◆ Problem statement ◆
Upon reaching the line containing "Screen dimensions: 378x1568", output that line and all remaining lines exactly, through the end of the entries, and output nothing before it.

◆ Data section ◆
***

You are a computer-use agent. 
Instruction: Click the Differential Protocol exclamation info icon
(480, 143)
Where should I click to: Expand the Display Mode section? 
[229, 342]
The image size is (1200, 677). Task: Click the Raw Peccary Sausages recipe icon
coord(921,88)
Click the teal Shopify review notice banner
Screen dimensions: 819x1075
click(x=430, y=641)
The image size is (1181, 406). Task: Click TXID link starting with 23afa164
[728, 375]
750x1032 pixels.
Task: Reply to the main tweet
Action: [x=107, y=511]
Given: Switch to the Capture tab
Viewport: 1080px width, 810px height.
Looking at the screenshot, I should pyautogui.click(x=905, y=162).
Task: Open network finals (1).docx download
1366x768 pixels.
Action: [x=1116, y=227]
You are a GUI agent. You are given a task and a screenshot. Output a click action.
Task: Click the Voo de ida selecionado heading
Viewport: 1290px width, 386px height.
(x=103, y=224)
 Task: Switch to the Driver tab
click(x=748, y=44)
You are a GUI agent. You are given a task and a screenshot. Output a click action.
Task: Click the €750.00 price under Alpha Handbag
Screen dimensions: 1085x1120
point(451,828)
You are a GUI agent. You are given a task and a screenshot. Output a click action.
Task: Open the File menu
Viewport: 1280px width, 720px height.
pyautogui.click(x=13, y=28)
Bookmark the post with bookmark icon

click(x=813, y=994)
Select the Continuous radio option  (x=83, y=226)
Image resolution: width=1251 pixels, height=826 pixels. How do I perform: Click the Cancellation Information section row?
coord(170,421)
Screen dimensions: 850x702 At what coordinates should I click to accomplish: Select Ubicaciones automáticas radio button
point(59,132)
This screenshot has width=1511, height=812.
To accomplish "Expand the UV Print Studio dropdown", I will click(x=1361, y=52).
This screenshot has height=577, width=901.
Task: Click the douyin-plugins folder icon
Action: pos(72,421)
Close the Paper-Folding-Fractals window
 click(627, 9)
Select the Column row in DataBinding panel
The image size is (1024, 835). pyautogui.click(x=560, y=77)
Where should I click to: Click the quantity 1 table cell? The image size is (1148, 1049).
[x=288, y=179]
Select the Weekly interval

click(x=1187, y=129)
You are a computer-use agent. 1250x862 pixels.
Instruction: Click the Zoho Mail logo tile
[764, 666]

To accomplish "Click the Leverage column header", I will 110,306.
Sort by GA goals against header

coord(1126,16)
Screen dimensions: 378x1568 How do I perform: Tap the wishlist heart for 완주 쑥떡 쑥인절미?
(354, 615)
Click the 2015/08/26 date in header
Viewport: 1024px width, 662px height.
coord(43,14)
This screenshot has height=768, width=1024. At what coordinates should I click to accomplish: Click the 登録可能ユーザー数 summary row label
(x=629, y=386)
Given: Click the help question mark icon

***

◆ Reply to the task ◆
Screen dimensions: 378x1568 How do I perform: Tap the wishlist heart for 완주 쑥떡 쑥인절미?
(354, 615)
Click the 2015/08/26 date in header
Viewport: 1024px width, 662px height.
coord(43,14)
This screenshot has height=768, width=1024. At what coordinates should I click to accomplish: Click the 登録可能ユーザー数 summary row label
(x=629, y=386)
Given: Click the help question mark icon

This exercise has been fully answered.